You also need to remember that the magnetic field in a coil does not instantly drain. This is why some electronics will stay on for a few seconds after being unplugged. You need to take this into account also (not sure how many MS it takes for the coil in the solenoid valve to discharge).
The statement above is not correct. A more correct statement would be “processes in FBOS run in parallel”. Sequences run sequentially in one process, and they do not have control over CPU scheduling- that is the job of the OS and the BEAM VM.
This explanation is further complicated by the fact that the application is written in Elixir, a highly parallelized language. Causing the program to completely pause all operations is not practical in our use case.
This is probably because there is “overhead” that can’t be controlled for in a non-realtime system. Once you use longer WAIT blocks, the effect of this overhead is diminished or becomes less noticeable. That’s my guess but ultimately we did not design the WAIT block to be used for precision or hard real-time constraints. We understood this constraint when we designed the system and did not intend to offer hard-realtime guarantees for the WAIT block. This is not unheard of (see link)

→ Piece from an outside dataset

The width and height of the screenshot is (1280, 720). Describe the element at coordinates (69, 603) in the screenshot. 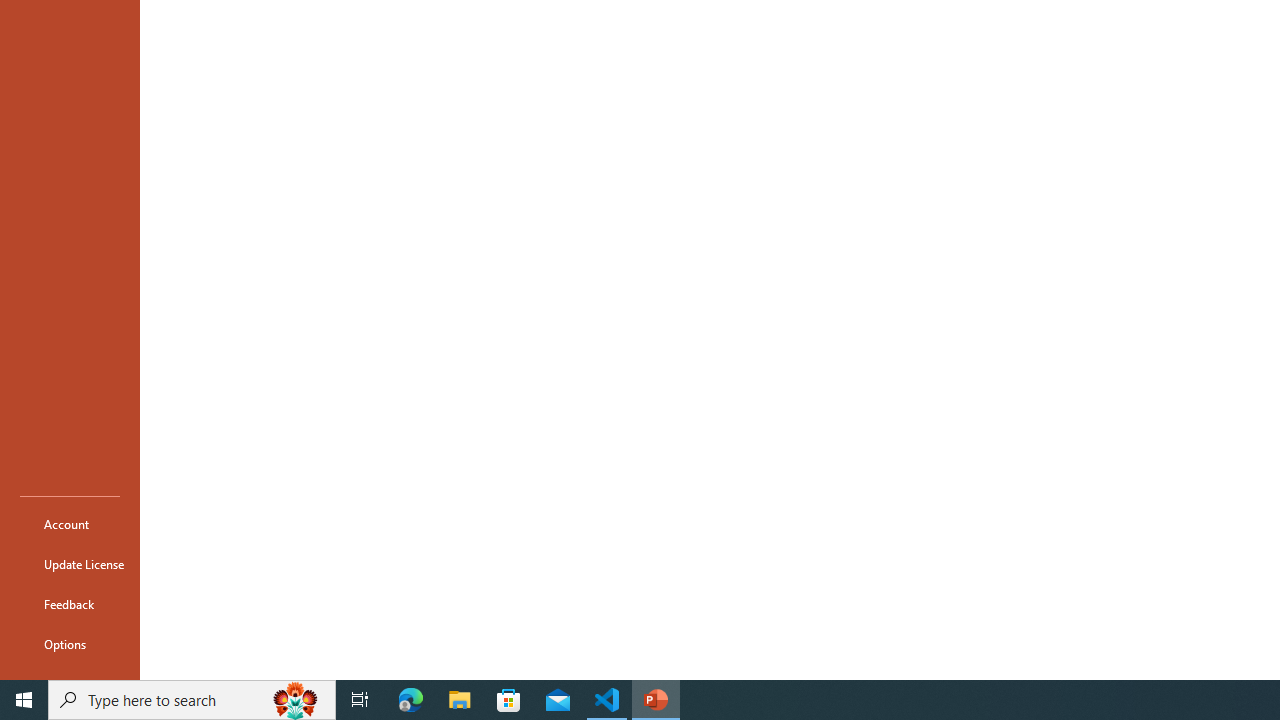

You are oversimplifying the problem. The computer is doing thousands of things even at idle. Things we shouldn’t need to know about (syncing the system clock, allocating file resources, dealing with network devices, etc…). It is the job of the OS and the BEAM virtual machine to make these scheduling decisions; not the programmer. This is generally a good thing- non-realtime OSes are much easier to work with, albeit at the expense of not being able to have fine control of timer events.
If you take a slow computer and write an asynchronous python script that has
sleep() calls and measures the time elapsed between calls to sleep, you will find variation and it will never sleep for the exact amount of time requested, especially if you trigger other system processes or have many programs running. On a low end device like an RPi the effect is amplified.